Task prompt >> Your task is to set down the line containing "This screenshot has width=1420, height=840." and every later line of the entries, word for word, including the last.

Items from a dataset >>
+ + +

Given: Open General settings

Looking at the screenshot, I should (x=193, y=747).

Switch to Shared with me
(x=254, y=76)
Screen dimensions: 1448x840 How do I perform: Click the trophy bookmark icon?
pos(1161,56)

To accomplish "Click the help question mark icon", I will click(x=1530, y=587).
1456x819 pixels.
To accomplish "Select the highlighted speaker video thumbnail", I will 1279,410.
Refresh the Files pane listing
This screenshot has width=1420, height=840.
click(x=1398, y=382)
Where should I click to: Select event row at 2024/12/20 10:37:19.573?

+ + +

Your response >>
This screenshot has width=1420, height=840.
click(x=1398, y=382)
Where should I click to: Select event row at 2024/12/20 10:37:19.573?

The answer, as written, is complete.